-- Data supplied follows --
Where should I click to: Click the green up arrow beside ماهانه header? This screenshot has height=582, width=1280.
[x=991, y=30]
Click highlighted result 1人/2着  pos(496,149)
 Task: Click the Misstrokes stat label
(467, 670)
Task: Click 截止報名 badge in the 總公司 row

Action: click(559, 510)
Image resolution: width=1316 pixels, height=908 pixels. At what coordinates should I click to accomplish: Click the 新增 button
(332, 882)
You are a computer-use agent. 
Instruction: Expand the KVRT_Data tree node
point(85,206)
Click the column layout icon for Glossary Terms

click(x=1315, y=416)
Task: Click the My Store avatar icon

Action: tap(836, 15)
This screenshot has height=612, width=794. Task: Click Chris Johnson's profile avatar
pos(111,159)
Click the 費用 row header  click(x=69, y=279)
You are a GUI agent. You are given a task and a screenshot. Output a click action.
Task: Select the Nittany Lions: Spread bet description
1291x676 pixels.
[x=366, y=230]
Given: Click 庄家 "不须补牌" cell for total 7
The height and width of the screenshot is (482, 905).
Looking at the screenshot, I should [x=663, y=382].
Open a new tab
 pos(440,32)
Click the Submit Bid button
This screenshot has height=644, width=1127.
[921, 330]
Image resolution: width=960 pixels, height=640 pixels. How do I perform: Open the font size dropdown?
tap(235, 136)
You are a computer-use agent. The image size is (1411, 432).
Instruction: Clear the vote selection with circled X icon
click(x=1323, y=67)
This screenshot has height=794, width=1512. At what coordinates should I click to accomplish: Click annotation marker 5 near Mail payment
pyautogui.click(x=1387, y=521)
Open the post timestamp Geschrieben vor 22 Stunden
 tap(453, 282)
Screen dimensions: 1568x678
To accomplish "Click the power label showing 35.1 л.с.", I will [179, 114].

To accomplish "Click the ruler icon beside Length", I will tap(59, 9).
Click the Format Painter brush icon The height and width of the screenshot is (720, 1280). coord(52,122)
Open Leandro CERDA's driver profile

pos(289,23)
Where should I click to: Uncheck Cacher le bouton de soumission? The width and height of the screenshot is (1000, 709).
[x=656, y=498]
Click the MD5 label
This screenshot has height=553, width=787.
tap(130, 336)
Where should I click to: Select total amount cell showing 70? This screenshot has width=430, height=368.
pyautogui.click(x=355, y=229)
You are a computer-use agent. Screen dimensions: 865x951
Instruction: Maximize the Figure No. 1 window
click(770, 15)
-- Data supplied concluded --
◆ **What is expected**: Write the entries out once more, exactly as given.

◆ **Answer to the problem**:
Where should I click to: Click the green up arrow beside ماهانه header? This screenshot has height=582, width=1280.
[x=991, y=30]
Click highlighted result 1人/2着  pos(496,149)
 Task: Click the Misstrokes stat label
(467, 670)
Task: Click 截止報名 badge in the 總公司 row

Action: click(559, 510)
Image resolution: width=1316 pixels, height=908 pixels. At what coordinates should I click to accomplish: Click the 新增 button
(332, 882)
You are a computer-use agent. 
Instruction: Expand the KVRT_Data tree node
point(85,206)
Click the column layout icon for Glossary Terms

click(x=1315, y=416)
Task: Click the My Store avatar icon

Action: tap(836, 15)
This screenshot has height=612, width=794. Task: Click Chris Johnson's profile avatar
pos(111,159)
Click the 費用 row header  click(x=69, y=279)
You are a GUI agent. You are given a task and a screenshot. Output a click action.
Task: Select the Nittany Lions: Spread bet description
1291x676 pixels.
[x=366, y=230]
Given: Click 庄家 "不须补牌" cell for total 7
The height and width of the screenshot is (482, 905).
Looking at the screenshot, I should [x=663, y=382].
Open a new tab
 pos(440,32)
Click the Submit Bid button
This screenshot has height=644, width=1127.
[921, 330]
Image resolution: width=960 pixels, height=640 pixels. How do I perform: Open the font size dropdown?
tap(235, 136)
You are a computer-use agent. The image size is (1411, 432).
Instruction: Clear the vote selection with circled X icon
click(x=1323, y=67)
This screenshot has height=794, width=1512. At what coordinates should I click to accomplish: Click annotation marker 5 near Mail payment
pyautogui.click(x=1387, y=521)
Open the post timestamp Geschrieben vor 22 Stunden
 tap(453, 282)
Screen dimensions: 1568x678
To accomplish "Click the power label showing 35.1 л.с.", I will [179, 114].

To accomplish "Click the ruler icon beside Length", I will tap(59, 9).
Click the Format Painter brush icon The height and width of the screenshot is (720, 1280). coord(52,122)
Open Leandro CERDA's driver profile

pos(289,23)
Where should I click to: Uncheck Cacher le bouton de soumission? The width and height of the screenshot is (1000, 709).
[x=656, y=498]
Click the MD5 label
This screenshot has height=553, width=787.
tap(130, 336)
Where should I click to: Select total amount cell showing 70? This screenshot has width=430, height=368.
pyautogui.click(x=355, y=229)
You are a computer-use agent. Screen dimensions: 865x951
Instruction: Maximize the Figure No. 1 window
click(770, 15)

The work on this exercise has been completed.